DeepSeek-R1 & V3 API Upgraded with Significant Price Reduction

2025-03-13

Starting today, SiliconCloud has officially launched the Batch Inference feature for its DeepSeek-R1 and V3API. This update represents a significant leap forward in the platform's data processing capabilities. With the new batch API, users are no longer constrained by real-time inference rates and can send requests to SiliconCloud, enabling more efficient handling of large-scale data tasks. It is reported that large-scale data processing tasks can be completed within 24 hours, providing users with a more convenient and flexible data processing solution.

A notable highlight of this feature update is the substantial price reduction. The cost of batch inference for DeepSeek-V3 is 50% lower compared to real-time inference, offering significant cost savings for users. More excitingly, during the special promotional period from March 11 to March 18, the batch inference price for DeepSeek-R1 is discounted by 75%, with input costs as low as 1 yuan per million tokens and output costs at 4 yuan per million tokens. This pricing strategy undoubtedly provides great appeal and value for users interested in trying out the batch inference feature.

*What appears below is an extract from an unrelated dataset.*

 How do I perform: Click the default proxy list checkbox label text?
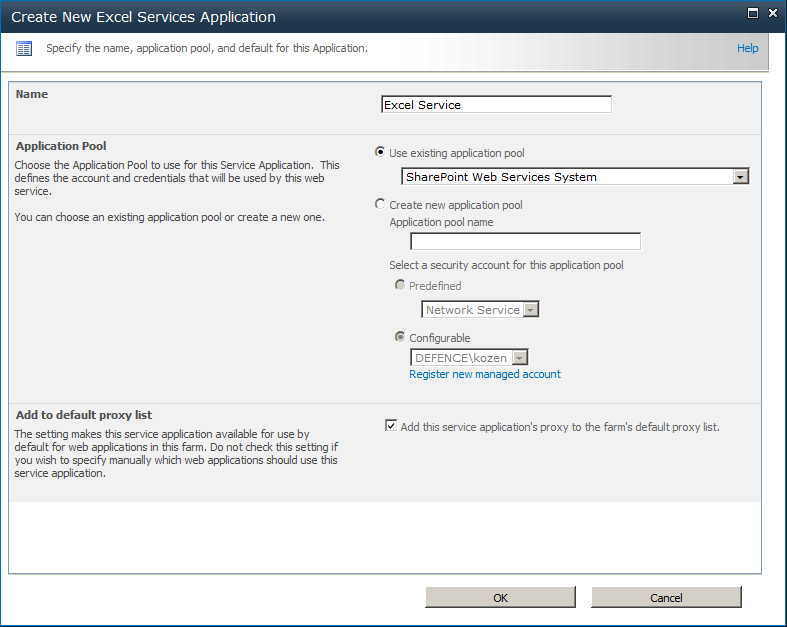click(560, 427)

The introduction of the batch inference feature aims to help users better handle large-scale data processing tasks such as generating reports and data cleaning, achieving higher efficiency and lower costs. This feature is particularly suitable for scenarios like data analysis and model performance evaluation where real-time responses are not required, allowing users to schedule data processing times more freely and focus on core business development.

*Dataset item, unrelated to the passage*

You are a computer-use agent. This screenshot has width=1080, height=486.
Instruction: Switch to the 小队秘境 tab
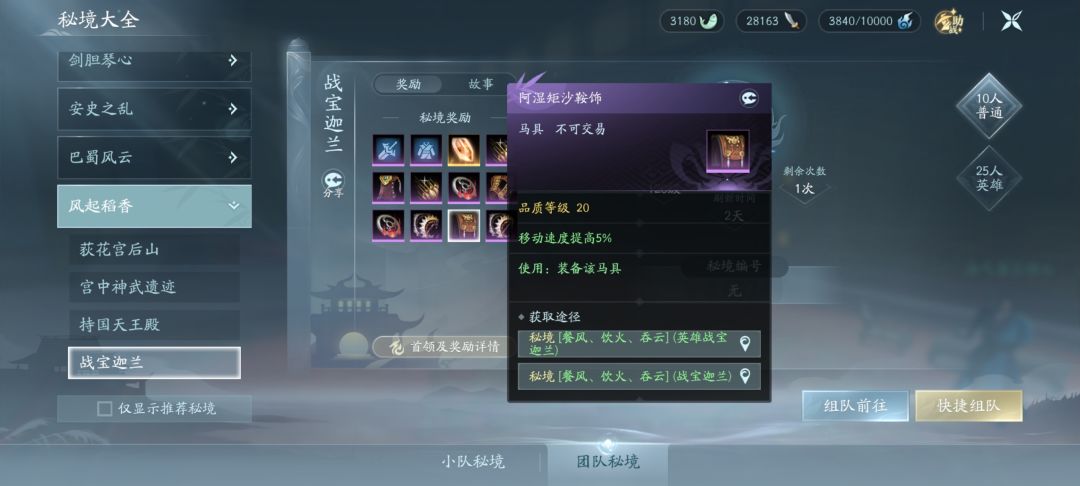point(473,461)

Notably, prior to the launch of the batch inference feature, DeepSeek-R1 and V3API had already supported various functionalities such as Function Calling, JSON Mode, Prefix, and FIM. The richness and flexibility of these features enable the platform to meet diverse data processing needs. Additionally, the TPM (Tokens Per Minute) limit for the Pro version of DeepSeek-R1 and V3API has been increased from 10,000 to 1 million, further enhancing the platform's processing capacity and user experience.

With the launch of the batch inference feature and the significant price reduction, SiliconCloud will offer users more powerful, efficient, and convenient data processing services. In the future, the platform will continue to optimize and upgrade its features, providing users with comprehensive data processing solutions to support higher levels of business development and innovation.